Send photos or messages during the day to stay in touch and communicate you are thinking of your teen. Brief interactions during the day can be just as meaningful as a longer phone call.
For those with low bandwidth or economic restrictions, texting may be helpful, providing you keep texts factual and concrete. Again shorter texts several times a day are more helpful, usually, than trying to write about everything via text in one go.
Handling the tricky conversations
If they ask ‘When are you coming home?’, then bare in mind that very young children don’t understand ‘as soon as possible’ or ‘as soon as I can’. They tend to believe grownups literally and so saying ‘next month, I hope’ means ‘next month’ and they will start to count the days. It is better to say what you do know in a positive way and generalize the issue away from just you e.g. ‘We all have to stay where we are’, ‘no one is allowed to travel’, ‘we all want to be safe so need to stay where we are’.
Older children won’t take such statements at face value and so it can be helpful to help them to think through with you why you are unable to come home. Breaking the process down and helping them to understand why you can’t get to the airport, that there are no flights, that there are quarantine processes in place will help to give them the understanding they need.

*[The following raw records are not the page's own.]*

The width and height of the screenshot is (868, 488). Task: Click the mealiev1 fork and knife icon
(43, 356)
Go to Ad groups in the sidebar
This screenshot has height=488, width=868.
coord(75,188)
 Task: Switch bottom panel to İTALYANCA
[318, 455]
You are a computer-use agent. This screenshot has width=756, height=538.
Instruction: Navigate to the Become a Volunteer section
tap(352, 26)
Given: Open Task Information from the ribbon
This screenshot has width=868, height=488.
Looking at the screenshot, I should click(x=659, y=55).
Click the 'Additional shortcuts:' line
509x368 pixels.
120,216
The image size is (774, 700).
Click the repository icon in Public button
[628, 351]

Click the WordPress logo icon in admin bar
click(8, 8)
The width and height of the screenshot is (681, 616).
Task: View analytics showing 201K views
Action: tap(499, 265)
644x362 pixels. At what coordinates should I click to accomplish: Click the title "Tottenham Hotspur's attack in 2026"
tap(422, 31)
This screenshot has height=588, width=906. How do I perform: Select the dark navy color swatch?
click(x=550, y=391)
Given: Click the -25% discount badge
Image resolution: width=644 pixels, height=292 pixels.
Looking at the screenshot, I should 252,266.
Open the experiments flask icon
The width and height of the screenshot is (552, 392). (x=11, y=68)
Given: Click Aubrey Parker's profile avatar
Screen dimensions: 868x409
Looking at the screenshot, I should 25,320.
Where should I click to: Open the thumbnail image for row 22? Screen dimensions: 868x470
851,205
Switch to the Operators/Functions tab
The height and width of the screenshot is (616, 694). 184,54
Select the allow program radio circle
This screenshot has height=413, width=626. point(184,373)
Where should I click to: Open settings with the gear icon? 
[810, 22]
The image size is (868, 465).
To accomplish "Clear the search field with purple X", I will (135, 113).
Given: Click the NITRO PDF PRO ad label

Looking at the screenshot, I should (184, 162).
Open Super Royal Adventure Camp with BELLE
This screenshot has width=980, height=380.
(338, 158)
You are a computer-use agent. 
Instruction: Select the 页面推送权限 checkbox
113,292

They might also say ‘If you loved me, you’d come home’. Young children have an almost magical belief in what adults can do. The question often implies that children feel abandoned or alone and that they are missing their parent. It can be helpful to acknowledge that and to tell your children that you love them even if they ask the same question repeatedly. They will be taking comfort from familiar routines and seeking reassurance. Having something with you that you can say reminds you of them will help the child understand you are holding them in mind.
Older children will be helped by the reassurance that they can still do things with their parent, still talk with them and that their parent wants the best for them.
As far as possible, set schedules to speak with children. This helps the spouse at home as the children can know when the next call is due rather than asking incessantly about it. It helps children to settle, to build some anticipation and to know they are being held in mind.
In being apart it can be helpful for the parent who is separated to think about the memories they want to try and build with their children during this time. Children will remember emotions better than events and so it is helpful to avoid frustration (not keeping to the schedule), disappointment (not having time to play) and fear (parent may never come home) and build in happiness or joy (parents know how to make their children laugh), playfulness and reassurance.